## Required work
Could you render every line of the entries below as a Markdown table with the columns "No." and "Line," numbering the rows and leaving out blank lines?

◆ ◆ ◆ ◆ ◆ ◆ ◆

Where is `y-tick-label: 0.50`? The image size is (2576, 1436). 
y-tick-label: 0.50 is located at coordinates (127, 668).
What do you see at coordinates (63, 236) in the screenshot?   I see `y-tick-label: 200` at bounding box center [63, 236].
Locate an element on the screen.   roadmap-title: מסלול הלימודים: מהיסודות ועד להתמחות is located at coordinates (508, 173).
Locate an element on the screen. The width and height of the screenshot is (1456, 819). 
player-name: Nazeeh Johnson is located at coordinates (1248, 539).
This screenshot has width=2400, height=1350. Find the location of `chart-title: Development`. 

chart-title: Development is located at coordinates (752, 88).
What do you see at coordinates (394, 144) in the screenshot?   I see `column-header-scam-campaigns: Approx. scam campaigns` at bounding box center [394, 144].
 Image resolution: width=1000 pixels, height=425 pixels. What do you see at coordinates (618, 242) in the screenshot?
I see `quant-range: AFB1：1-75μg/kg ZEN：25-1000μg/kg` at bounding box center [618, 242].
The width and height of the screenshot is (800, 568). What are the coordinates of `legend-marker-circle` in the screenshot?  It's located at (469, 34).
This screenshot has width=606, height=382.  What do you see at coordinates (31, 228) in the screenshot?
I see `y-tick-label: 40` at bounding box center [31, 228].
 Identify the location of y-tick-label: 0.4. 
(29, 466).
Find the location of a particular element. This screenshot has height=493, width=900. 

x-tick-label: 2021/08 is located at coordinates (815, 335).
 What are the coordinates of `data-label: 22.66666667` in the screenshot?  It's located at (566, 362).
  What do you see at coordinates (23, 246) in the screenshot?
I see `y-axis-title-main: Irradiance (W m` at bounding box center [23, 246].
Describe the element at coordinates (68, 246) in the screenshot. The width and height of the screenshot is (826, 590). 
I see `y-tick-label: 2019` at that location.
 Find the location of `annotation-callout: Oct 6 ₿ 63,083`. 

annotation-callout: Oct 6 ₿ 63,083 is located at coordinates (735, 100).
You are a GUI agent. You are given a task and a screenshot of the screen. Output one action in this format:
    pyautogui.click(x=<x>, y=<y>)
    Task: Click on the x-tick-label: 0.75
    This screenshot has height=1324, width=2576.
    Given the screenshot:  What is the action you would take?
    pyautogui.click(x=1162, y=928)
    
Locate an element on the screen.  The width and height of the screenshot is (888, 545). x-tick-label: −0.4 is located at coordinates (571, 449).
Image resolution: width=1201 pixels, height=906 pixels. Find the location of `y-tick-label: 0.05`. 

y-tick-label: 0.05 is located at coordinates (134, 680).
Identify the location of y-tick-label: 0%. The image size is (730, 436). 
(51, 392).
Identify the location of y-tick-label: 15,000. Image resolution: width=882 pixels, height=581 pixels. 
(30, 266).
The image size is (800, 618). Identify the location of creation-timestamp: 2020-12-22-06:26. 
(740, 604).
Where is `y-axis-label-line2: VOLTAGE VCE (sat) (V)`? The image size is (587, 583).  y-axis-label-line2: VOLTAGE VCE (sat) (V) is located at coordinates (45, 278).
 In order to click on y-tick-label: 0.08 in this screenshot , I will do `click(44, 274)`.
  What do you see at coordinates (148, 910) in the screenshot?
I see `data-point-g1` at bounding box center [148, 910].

◆ ◆ ◆ ◆ ◆ ◆ ◆

## Expected output
| No. | Line |
|---|---|
| 1 | Where is `y-tick-label: 0.50`? The image size is (2576, 1436).  |
| 2 | y-tick-label: 0.50 is located at coordinates (127, 668). |
| 3 | What do you see at coordinates (63, 236) in the screenshot?   I see `y-tick-label: 200` at bounding box center [63, 236]. |
| 4 | Locate an element on the screen.   roadmap-title: מסלול הלימודים: מהיסודות ועד להתמחות is located at coordinates (508, 173). |
| 5 | Locate an element on the screen. The width and height of the screenshot is (1456, 819).  |
| 6 | player-name: Nazeeh Johnson is located at coordinates (1248, 539). |
| 7 | This screenshot has width=2400, height=1350. Find the location of `chart-title: Development`.  |
| 8 | chart-title: Development is located at coordinates (752, 88). |
| 9 | What do you see at coordinates (394, 144) in the screenshot?   I see `column-header-scam-campaigns: Approx. scam campaigns` at bounding box center [394, 144]. |
| 10 |  Image resolution: width=1000 pixels, height=425 pixels. What do you see at coordinates (618, 242) in the screenshot? |
| 11 | I see `quant-range: AFB1：1-75μg/kg ZEN：25-1000μg/kg` at bounding box center [618, 242]. |
| 12 | The width and height of the screenshot is (800, 568). What are the coordinates of `legend-marker-circle` in the screenshot?  It's located at (469, 34). |
| 13 | This screenshot has width=606, height=382.  What do you see at coordinates (31, 228) in the screenshot? |
| 14 | I see `y-tick-label: 40` at bounding box center [31, 228]. |
| 15 |  Identify the location of y-tick-label: 0.4.  |
| 16 | (29, 466). |
| 17 | Find the location of a particular element. This screenshot has height=493, width=900.  |
| 18 | x-tick-label: 2021/08 is located at coordinates (815, 335). |
| 19 |  What are the coordinates of `data-label: 22.66666667` in the screenshot?  It's located at (566, 362). |
| 20 |   What do you see at coordinates (23, 246) in the screenshot? |
| 21 | I see `y-axis-title-main: Irradiance (W m` at bounding box center [23, 246]. |
| 22 | Describe the element at coordinates (68, 246) in the screenshot. The width and height of the screenshot is (826, 590).  |
| 23 | I see `y-tick-label: 2019` at that location. |
| 24 |  Find the location of `annotation-callout: Oct 6 ₿ 63,083`.  |
| 25 | annotation-callout: Oct 6 ₿ 63,083 is located at coordinates (735, 100). |
| 26 | You are a GUI agent. You are given a task and a screenshot of the screen. Output one action in this format: |
| 27 |     pyautogui.click(x=<x>, y=<y>) |
| 28 |     Task: Click on the x-tick-label: 0.75 |
| 29 |     This screenshot has height=1324, width=2576. |
| 30 |     Given the screenshot:  What is the action you would take? |
| 31 |     pyautogui.click(x=1162, y=928) |
| 32 | Locate an element on the screen.  The width and height of the screenshot is (888, 545). x-tick-label: −0.4 is located at coordinates (571, 449). |
| 33 | Image resolution: width=1201 pixels, height=906 pixels. Find the location of `y-tick-label: 0.05`.  |
| 34 | y-tick-label: 0.05 is located at coordinates (134, 680). |
| 35 | Identify the location of y-tick-label: 0%. The image size is (730, 436).  |
| 36 | (51, 392). |
| 37 | Identify the location of y-tick-label: 15,000. Image resolution: width=882 pixels, height=581 pixels.  |
| 38 | (30, 266). |
| 39 | The image size is (800, 618). Identify the location of creation-timestamp: 2020-12-22-06:26.  |
| 40 | (740, 604). |
| 41 | Where is `y-axis-label-line2: VOLTAGE VCE (sat) (V)`? The image size is (587, 583).  y-axis-label-line2: VOLTAGE VCE (sat) (V) is located at coordinates (45, 278). |
| 42 |  In order to click on y-tick-label: 0.08 in this screenshot , I will do `click(44, 274)`. |
| 43 |   What do you see at coordinates (148, 910) in the screenshot? |
| 44 | I see `data-point-g1` at bounding box center [148, 910]. |